» **Task to complete**: Check the records below line by line, and report how many lines include the string "computer". No other words are needed.

» **Data extract**:
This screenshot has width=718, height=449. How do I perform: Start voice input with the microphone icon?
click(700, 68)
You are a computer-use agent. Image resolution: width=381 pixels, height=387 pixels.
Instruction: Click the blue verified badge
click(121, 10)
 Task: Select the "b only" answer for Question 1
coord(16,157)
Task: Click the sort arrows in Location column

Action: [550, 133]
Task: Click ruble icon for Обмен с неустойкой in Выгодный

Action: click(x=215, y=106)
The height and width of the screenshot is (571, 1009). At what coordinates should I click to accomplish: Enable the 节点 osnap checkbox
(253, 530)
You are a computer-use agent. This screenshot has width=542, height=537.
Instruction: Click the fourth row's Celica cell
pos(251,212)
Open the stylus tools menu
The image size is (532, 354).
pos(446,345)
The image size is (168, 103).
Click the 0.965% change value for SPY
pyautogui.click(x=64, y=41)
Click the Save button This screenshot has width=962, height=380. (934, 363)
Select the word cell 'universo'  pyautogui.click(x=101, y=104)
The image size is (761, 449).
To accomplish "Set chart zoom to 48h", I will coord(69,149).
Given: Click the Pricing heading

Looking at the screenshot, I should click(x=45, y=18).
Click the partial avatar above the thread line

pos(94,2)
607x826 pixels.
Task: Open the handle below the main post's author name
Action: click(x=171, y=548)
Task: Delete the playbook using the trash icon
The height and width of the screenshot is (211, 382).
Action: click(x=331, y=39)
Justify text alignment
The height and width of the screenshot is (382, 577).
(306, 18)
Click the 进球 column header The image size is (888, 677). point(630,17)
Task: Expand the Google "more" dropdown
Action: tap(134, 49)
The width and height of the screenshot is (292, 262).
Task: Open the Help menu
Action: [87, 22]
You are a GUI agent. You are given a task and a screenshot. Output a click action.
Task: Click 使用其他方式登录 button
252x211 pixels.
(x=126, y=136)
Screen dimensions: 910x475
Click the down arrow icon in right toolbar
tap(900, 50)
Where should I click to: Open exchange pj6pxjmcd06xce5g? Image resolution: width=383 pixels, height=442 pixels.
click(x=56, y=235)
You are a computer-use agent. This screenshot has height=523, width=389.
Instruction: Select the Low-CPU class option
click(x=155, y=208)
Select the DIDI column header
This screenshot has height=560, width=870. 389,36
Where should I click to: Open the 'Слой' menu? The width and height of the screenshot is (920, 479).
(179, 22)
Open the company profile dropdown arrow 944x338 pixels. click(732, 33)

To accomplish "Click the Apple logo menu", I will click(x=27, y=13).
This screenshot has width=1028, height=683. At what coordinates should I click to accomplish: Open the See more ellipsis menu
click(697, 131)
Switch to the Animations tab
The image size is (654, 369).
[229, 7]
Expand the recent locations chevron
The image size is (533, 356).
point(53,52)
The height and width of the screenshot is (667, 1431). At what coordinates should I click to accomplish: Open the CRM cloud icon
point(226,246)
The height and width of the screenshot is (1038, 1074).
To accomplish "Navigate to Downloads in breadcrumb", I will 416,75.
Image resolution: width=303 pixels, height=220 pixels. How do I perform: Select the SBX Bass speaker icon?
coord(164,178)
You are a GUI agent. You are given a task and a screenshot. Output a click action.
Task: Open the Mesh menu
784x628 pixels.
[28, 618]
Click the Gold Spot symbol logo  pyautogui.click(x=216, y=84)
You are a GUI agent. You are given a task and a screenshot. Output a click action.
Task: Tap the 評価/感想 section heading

» **Response area**: 3